Public eye: Benjamen Denham, 75

New York street interviews: Stories from the sidewalk as told by real New Yorkers about their lives in the city that never sleeps.

By Kate Lowenstein

Washington Pl and Washington Sq West

What are you up to?
Oh, I was just doing some conducting in the park with the local bands.

Which bands do you work with?
Whatever groups are there, really. Sometimes I'll go around the whole place conducting each one.

Wait, so you mean you go count time for strangers?

Does anyone ever resist?
A few times in the beginning, a couple bands would move away quickly. I just followed them, and after two or three years, they got used to me. Now they welcome me. One lady said, "The music doesn't start till Benjamen gets here." Wasn't that nice?

Nice! But how do you conduct with bands playing music you don't know?
I do it automatically. It's kind of like a trance I go into.

Do you have a conducting stick?
Yes, someone gave me a conductor's wand, but I use a straw usually. When I go into that trance, sometimes a kid will run in front of me.

What else do you do with your time?
Well, I'm writing a number of books on couponing. I collect coupons. Between that and food stamps, I save about 50 percent on bills.

Any memorable coupon gets?
Oh yeah. One time I got 150 free unlimited coupons for Ocean Spray cranberry juice. I send in five or six every day.

Are you sick of it yet?
No, I love it.

What did you do before you retired?
I had boutiques that sold jewelry, dresses, handbags.... My partner is Jules Van Rouge. He made jewelry for Vogue and designed for Valentino.

Sounds like the makings of the good life.
It was.
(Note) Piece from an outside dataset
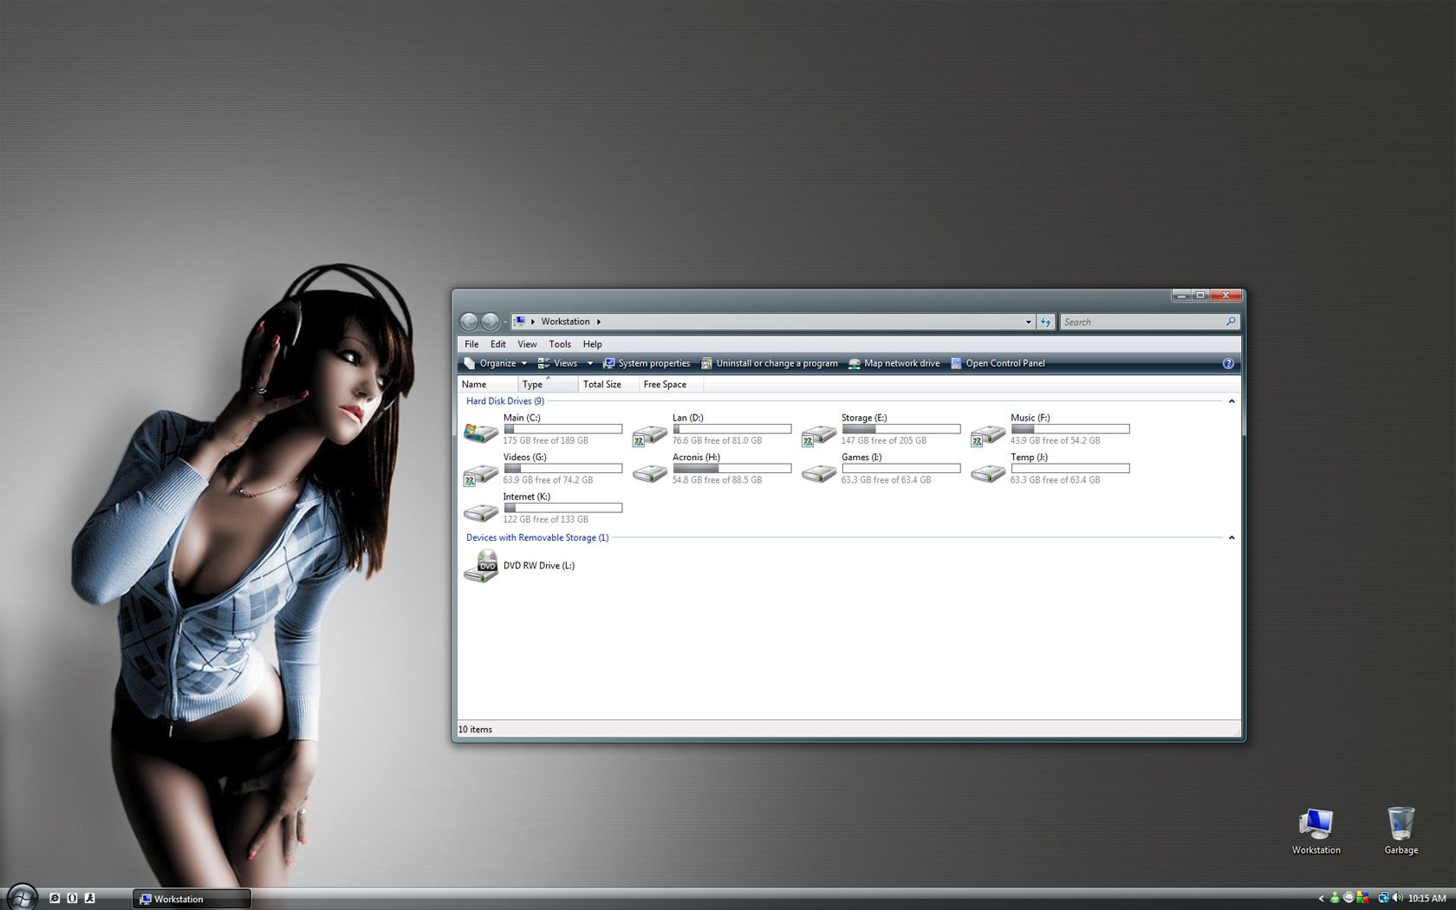Collapse the Hard Disk Drives group
The height and width of the screenshot is (910, 1456).
[1232, 401]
We had 27 covers of Vogue! We have 10,000 pages from magazines with our jewelry in them—and our names. But our money went to lawyers, and on moving and medical bills. Now we're on a tight budget, and it's tough.

Where's all that jewelry?
Well, we gave it to the magazines and we rarely got it back. In exchange, though, we got to be No. 1 artists.

More from Benjamen

"My stores were called Benjamen's. Always Benjamen's."